◆ Text under study

---

If you find that you are pressed for time, go straight to the Paleo companies offering ready-made meals delivered to your door. This is the only safe option for ready-to-go meals when you do not have time to prep your own meals.
If you do opt to freeze or buy some of your fruits and vegetables frozen, here are a few tips to follow:
- Freezing your fruits and vegetables helps initially retain the nutrients in them. But the longer these fruits and vegetables are kept frozen, the more nutrients they lose over time. You should never let a frozen food sit in your freezer for more than three months (additional time will lead to freezer burn).
- Always check the dates on the frozen foods you buy. If they are due to expire any time within that same year, they’ve probably been frozen for a good amount of time already.
- When using frozen vegetables in a soup or stew, make sure that the meat has fully cooked before you add in any vegetables. If you plan on cooking frozen vegetables on their own, saute times will be reduced, both in temperature and time.
- Cooking frozen vegetables can be tricky. Green beans and broccoli are most easily overdone, so always ensure you pay close attention when cooking these greens! Try not to set a timer and walk away, vegetables need close attention.
- To roast frozen vegetables, always drizzle them with olive oil, coconut oil, or avocado oil. You can also add some salt (optional) and roast at 425°F until they are nice and bright, and ready to eat.
- Frozen fruits are usually best left frozen and blended directly into smoothies. They are generally not as appetizing when thawed.
Frozen Food for Paleo Diet
Frozen vegetables: Broccoli, spinach, and bagged mixed vegetables.
Frozen fruits: You can buy fruit and freeze them, or opt for the already frozen variety of berries and fruit medleys.
Paleo Breakfast Foods
Starting any diet without a plan of action can be difficult. We took this Paleo diet food list and came up with some breakfast ideas for you to try at home! There are also tons of Paleo bloggers who are super inventive and love to experiment with new recipes. If you ever have a craving, the chances of finding a Paleo-friendly option to satisfy your craving is pretty good these days!
Below are some Paleo breakfast foods to help you get started.
- Whole eggs, bacon, and sweet potato hash: This is a healthy balance of protein, carbs, and healthy fats. Remember that sweet potato should only be consumed in moderation when on the Paleo diet, so you might not want to eat this breakfast every day.
- Mushroom and bacon breakfast sandwich: Instead of using bread, use portobello mushrooms as buns and stuff your breakfast sandwich with bacon and avocado for a complete breakfast! You can follow this recipe.
- Egg, bacon, mushroom, and spinach omelet: The eggs and bacon are high in protein, and the mushroom and spinach are high in fiber. This Paleo-friendly omelet should keep you feeling full for a few hours.

---

◆ Information supplied
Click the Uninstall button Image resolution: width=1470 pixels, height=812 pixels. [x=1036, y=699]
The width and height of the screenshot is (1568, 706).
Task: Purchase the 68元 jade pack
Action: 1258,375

---

◆ Assignment
Give back everything from "Below are some" down to "breakfast every day." in the Paleo diet text above, copied word for word.

◆ Output
Below are some Paleo breakfast foods to help you get started.
- Whole eggs, bacon, and sweet potato hash: This is a healthy balance of protein, carbs, and healthy fats. Remember that sweet potato should only be consumed in moderation when on the Paleo diet, so you might not want to eat this breakfast every day.